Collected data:

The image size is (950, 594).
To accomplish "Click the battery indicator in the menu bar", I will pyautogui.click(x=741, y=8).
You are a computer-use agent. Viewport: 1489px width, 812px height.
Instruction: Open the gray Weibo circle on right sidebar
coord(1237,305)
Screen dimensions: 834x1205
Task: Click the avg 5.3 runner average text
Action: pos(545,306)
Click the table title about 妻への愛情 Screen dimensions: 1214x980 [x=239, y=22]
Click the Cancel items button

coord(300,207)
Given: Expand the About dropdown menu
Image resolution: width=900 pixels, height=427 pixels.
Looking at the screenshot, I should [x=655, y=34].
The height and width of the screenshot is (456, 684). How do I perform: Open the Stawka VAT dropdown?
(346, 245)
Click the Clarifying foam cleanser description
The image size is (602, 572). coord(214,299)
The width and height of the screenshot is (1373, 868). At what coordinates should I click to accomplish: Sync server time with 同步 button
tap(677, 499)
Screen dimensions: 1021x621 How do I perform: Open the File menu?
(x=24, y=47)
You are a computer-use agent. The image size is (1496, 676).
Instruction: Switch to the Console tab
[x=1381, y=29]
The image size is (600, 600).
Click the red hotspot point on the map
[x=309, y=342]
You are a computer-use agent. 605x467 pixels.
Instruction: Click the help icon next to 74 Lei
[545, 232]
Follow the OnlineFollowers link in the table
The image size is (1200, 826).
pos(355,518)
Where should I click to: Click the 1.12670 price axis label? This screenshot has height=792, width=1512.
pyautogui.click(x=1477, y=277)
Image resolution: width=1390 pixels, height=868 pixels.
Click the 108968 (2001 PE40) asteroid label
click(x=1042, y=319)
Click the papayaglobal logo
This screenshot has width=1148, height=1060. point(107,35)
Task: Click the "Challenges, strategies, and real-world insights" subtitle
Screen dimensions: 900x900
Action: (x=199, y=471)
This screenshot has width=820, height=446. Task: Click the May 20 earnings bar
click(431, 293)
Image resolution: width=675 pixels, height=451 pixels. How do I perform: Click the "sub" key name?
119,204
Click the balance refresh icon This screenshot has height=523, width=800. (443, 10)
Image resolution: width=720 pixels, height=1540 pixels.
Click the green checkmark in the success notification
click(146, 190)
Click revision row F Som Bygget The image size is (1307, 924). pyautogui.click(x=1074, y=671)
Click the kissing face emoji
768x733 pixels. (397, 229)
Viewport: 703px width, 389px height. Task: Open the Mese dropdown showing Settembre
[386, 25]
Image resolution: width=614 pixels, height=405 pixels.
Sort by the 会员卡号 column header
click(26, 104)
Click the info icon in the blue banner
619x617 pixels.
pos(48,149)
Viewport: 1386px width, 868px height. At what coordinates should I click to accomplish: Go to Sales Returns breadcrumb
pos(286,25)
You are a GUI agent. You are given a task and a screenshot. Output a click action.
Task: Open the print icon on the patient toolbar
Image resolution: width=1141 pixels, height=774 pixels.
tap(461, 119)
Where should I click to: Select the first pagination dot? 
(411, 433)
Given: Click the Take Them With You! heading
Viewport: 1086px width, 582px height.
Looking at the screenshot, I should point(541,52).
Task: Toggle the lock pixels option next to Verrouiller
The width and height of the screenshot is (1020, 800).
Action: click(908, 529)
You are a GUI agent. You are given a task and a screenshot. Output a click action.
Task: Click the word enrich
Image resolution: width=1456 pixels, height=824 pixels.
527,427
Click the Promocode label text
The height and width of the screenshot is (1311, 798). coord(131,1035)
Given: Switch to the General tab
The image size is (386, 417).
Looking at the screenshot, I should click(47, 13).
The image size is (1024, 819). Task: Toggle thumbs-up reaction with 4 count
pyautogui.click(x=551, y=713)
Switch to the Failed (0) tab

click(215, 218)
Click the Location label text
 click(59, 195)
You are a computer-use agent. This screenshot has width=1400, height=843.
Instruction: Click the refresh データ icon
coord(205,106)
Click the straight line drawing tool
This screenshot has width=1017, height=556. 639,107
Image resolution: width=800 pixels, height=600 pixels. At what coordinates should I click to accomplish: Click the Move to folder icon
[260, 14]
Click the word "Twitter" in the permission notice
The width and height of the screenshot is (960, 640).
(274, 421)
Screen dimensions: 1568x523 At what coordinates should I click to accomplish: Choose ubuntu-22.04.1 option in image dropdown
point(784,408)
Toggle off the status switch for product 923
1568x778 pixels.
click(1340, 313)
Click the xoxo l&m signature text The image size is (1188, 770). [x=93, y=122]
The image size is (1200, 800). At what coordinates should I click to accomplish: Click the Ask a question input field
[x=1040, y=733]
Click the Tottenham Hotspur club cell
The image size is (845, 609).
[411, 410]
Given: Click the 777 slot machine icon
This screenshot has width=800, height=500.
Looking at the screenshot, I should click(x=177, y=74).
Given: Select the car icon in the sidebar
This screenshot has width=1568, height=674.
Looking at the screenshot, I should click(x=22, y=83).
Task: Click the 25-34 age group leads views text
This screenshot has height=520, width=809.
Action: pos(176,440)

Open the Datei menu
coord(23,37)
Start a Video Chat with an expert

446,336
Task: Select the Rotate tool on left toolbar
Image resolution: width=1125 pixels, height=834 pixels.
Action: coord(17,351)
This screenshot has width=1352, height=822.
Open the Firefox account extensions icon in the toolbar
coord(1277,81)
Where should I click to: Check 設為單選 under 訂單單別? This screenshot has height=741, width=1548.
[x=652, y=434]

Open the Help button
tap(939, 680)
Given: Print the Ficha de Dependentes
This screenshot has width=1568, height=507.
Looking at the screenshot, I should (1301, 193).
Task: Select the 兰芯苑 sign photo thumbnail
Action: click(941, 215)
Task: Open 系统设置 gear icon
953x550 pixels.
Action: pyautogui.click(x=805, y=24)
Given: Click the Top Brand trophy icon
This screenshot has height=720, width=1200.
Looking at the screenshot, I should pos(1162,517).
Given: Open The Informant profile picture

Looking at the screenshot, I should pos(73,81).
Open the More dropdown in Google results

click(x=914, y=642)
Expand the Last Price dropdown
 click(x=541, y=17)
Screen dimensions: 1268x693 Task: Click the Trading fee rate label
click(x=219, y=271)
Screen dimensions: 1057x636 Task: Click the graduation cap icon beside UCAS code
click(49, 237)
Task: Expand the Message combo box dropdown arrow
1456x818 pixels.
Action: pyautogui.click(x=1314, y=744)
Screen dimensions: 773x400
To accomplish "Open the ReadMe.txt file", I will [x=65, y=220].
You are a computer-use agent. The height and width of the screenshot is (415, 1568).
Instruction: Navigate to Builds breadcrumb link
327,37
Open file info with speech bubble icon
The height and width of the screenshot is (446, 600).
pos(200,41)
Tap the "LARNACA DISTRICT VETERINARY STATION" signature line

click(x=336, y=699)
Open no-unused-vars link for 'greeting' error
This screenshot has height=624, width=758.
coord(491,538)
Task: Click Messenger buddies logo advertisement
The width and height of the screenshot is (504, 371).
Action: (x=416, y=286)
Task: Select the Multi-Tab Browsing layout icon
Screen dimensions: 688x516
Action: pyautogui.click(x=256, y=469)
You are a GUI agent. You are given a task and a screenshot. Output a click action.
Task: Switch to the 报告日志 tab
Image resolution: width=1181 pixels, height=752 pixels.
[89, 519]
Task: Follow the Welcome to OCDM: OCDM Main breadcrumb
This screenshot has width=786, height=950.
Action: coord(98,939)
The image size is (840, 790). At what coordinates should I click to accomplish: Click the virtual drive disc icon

**WHAT THIS TASK INVOLVES**
Without leaving anything out, give the entries again exactly.

**EXERCISE OUTPUT**
The image size is (950, 594).
To accomplish "Click the battery indicator in the menu bar", I will pyautogui.click(x=741, y=8).
You are a computer-use agent. Viewport: 1489px width, 812px height.
Instruction: Open the gray Weibo circle on right sidebar
coord(1237,305)
Screen dimensions: 834x1205
Task: Click the avg 5.3 runner average text
Action: pos(545,306)
Click the table title about 妻への愛情 Screen dimensions: 1214x980 [x=239, y=22]
Click the Cancel items button

coord(300,207)
Given: Expand the About dropdown menu
Image resolution: width=900 pixels, height=427 pixels.
Looking at the screenshot, I should [x=655, y=34].
The height and width of the screenshot is (456, 684). How do I perform: Open the Stawka VAT dropdown?
(346, 245)
Click the Clarifying foam cleanser description
The image size is (602, 572). coord(214,299)
The width and height of the screenshot is (1373, 868). At what coordinates should I click to accomplish: Sync server time with 同步 button
tap(677, 499)
Screen dimensions: 1021x621 How do I perform: Open the File menu?
(x=24, y=47)
You are a computer-use agent. The image size is (1496, 676).
Instruction: Switch to the Console tab
[x=1381, y=29]
The image size is (600, 600).
Click the red hotspot point on the map
[x=309, y=342]
You are a computer-use agent. 605x467 pixels.
Instruction: Click the help icon next to 74 Lei
[545, 232]
Follow the OnlineFollowers link in the table
The image size is (1200, 826).
pos(355,518)
Where should I click to: Click the 1.12670 price axis label? This screenshot has height=792, width=1512.
pyautogui.click(x=1477, y=277)
Image resolution: width=1390 pixels, height=868 pixels.
Click the 108968 (2001 PE40) asteroid label
click(x=1042, y=319)
Click the papayaglobal logo
This screenshot has width=1148, height=1060. point(107,35)
Task: Click the "Challenges, strategies, and real-world insights" subtitle
Screen dimensions: 900x900
Action: (x=199, y=471)
This screenshot has width=820, height=446. Task: Click the May 20 earnings bar
click(431, 293)
Image resolution: width=675 pixels, height=451 pixels. How do I perform: Click the "sub" key name?
119,204
Click the balance refresh icon This screenshot has height=523, width=800. (443, 10)
Image resolution: width=720 pixels, height=1540 pixels.
Click the green checkmark in the success notification
click(146, 190)
Click revision row F Som Bygget The image size is (1307, 924). pyautogui.click(x=1074, y=671)
Click the kissing face emoji
768x733 pixels. (397, 229)
Viewport: 703px width, 389px height. Task: Open the Mese dropdown showing Settembre
[386, 25]
Image resolution: width=614 pixels, height=405 pixels.
Sort by the 会员卡号 column header
click(26, 104)
Click the info icon in the blue banner
619x617 pixels.
pos(48,149)
Viewport: 1386px width, 868px height. At what coordinates should I click to accomplish: Go to Sales Returns breadcrumb
pos(286,25)
You are a GUI agent. You are given a task and a screenshot. Output a click action.
Task: Open the print icon on the patient toolbar
Image resolution: width=1141 pixels, height=774 pixels.
tap(461, 119)
Where should I click to: Select the first pagination dot? 
(411, 433)
Given: Click the Take Them With You! heading
Viewport: 1086px width, 582px height.
Looking at the screenshot, I should point(541,52).
Task: Toggle the lock pixels option next to Verrouiller
The width and height of the screenshot is (1020, 800).
Action: click(908, 529)
You are a GUI agent. You are given a task and a screenshot. Output a click action.
Task: Click the word enrich
Image resolution: width=1456 pixels, height=824 pixels.
527,427
Click the Promocode label text
The height and width of the screenshot is (1311, 798). coord(131,1035)
Given: Switch to the General tab
The image size is (386, 417).
Looking at the screenshot, I should click(47, 13).
The image size is (1024, 819). Task: Toggle thumbs-up reaction with 4 count
pyautogui.click(x=551, y=713)
Switch to the Failed (0) tab

click(215, 218)
Click the Location label text
 click(59, 195)
You are a computer-use agent. This screenshot has width=1400, height=843.
Instruction: Click the refresh データ icon
coord(205,106)
Click the straight line drawing tool
This screenshot has width=1017, height=556. 639,107
Image resolution: width=800 pixels, height=600 pixels. At what coordinates should I click to accomplish: Click the Move to folder icon
[260, 14]
Click the word "Twitter" in the permission notice
The width and height of the screenshot is (960, 640).
(274, 421)
Screen dimensions: 1568x523 At what coordinates should I click to accomplish: Choose ubuntu-22.04.1 option in image dropdown
point(784,408)
Toggle off the status switch for product 923
1568x778 pixels.
click(1340, 313)
Click the xoxo l&m signature text The image size is (1188, 770). [x=93, y=122]
The image size is (1200, 800). At what coordinates should I click to accomplish: Click the Ask a question input field
[x=1040, y=733]
Click the Tottenham Hotspur club cell
The image size is (845, 609).
[411, 410]
Given: Click the 777 slot machine icon
This screenshot has width=800, height=500.
Looking at the screenshot, I should click(x=177, y=74).
Given: Select the car icon in the sidebar
This screenshot has width=1568, height=674.
Looking at the screenshot, I should click(x=22, y=83).
Task: Click the 25-34 age group leads views text
This screenshot has height=520, width=809.
Action: pos(176,440)

Open the Datei menu
coord(23,37)
Start a Video Chat with an expert

446,336
Task: Select the Rotate tool on left toolbar
Image resolution: width=1125 pixels, height=834 pixels.
Action: coord(17,351)
This screenshot has width=1352, height=822.
Open the Firefox account extensions icon in the toolbar
coord(1277,81)
Where should I click to: Check 設為單選 under 訂單單別? This screenshot has height=741, width=1548.
[x=652, y=434]

Open the Help button
tap(939, 680)
Given: Print the Ficha de Dependentes
This screenshot has width=1568, height=507.
Looking at the screenshot, I should (1301, 193).
Task: Select the 兰芯苑 sign photo thumbnail
Action: click(941, 215)
Task: Open 系统设置 gear icon
953x550 pixels.
Action: pyautogui.click(x=805, y=24)
Given: Click the Top Brand trophy icon
This screenshot has height=720, width=1200.
Looking at the screenshot, I should pos(1162,517).
Given: Open The Informant profile picture

Looking at the screenshot, I should pos(73,81).
Open the More dropdown in Google results

click(x=914, y=642)
Expand the Last Price dropdown
 click(x=541, y=17)
Screen dimensions: 1268x693 Task: Click the Trading fee rate label
click(x=219, y=271)
Screen dimensions: 1057x636 Task: Click the graduation cap icon beside UCAS code
click(49, 237)
Task: Expand the Message combo box dropdown arrow
1456x818 pixels.
Action: pyautogui.click(x=1314, y=744)
Screen dimensions: 773x400
To accomplish "Open the ReadMe.txt file", I will [x=65, y=220].
You are a computer-use agent. The height and width of the screenshot is (415, 1568).
Instruction: Navigate to Builds breadcrumb link
327,37
Open file info with speech bubble icon
The height and width of the screenshot is (446, 600).
pos(200,41)
Tap the "LARNACA DISTRICT VETERINARY STATION" signature line

click(x=336, y=699)
Open no-unused-vars link for 'greeting' error
This screenshot has height=624, width=758.
coord(491,538)
Task: Click Messenger buddies logo advertisement
The width and height of the screenshot is (504, 371).
Action: (x=416, y=286)
Task: Select the Multi-Tab Browsing layout icon
Screen dimensions: 688x516
Action: pyautogui.click(x=256, y=469)
You are a GUI agent. You are given a task and a screenshot. Output a click action.
Task: Switch to the 报告日志 tab
Image resolution: width=1181 pixels, height=752 pixels.
[89, 519]
Task: Follow the Welcome to OCDM: OCDM Main breadcrumb
This screenshot has width=786, height=950.
Action: coord(98,939)
The image size is (840, 790). At what coordinates should I click to accomplish: Click the virtual drive disc icon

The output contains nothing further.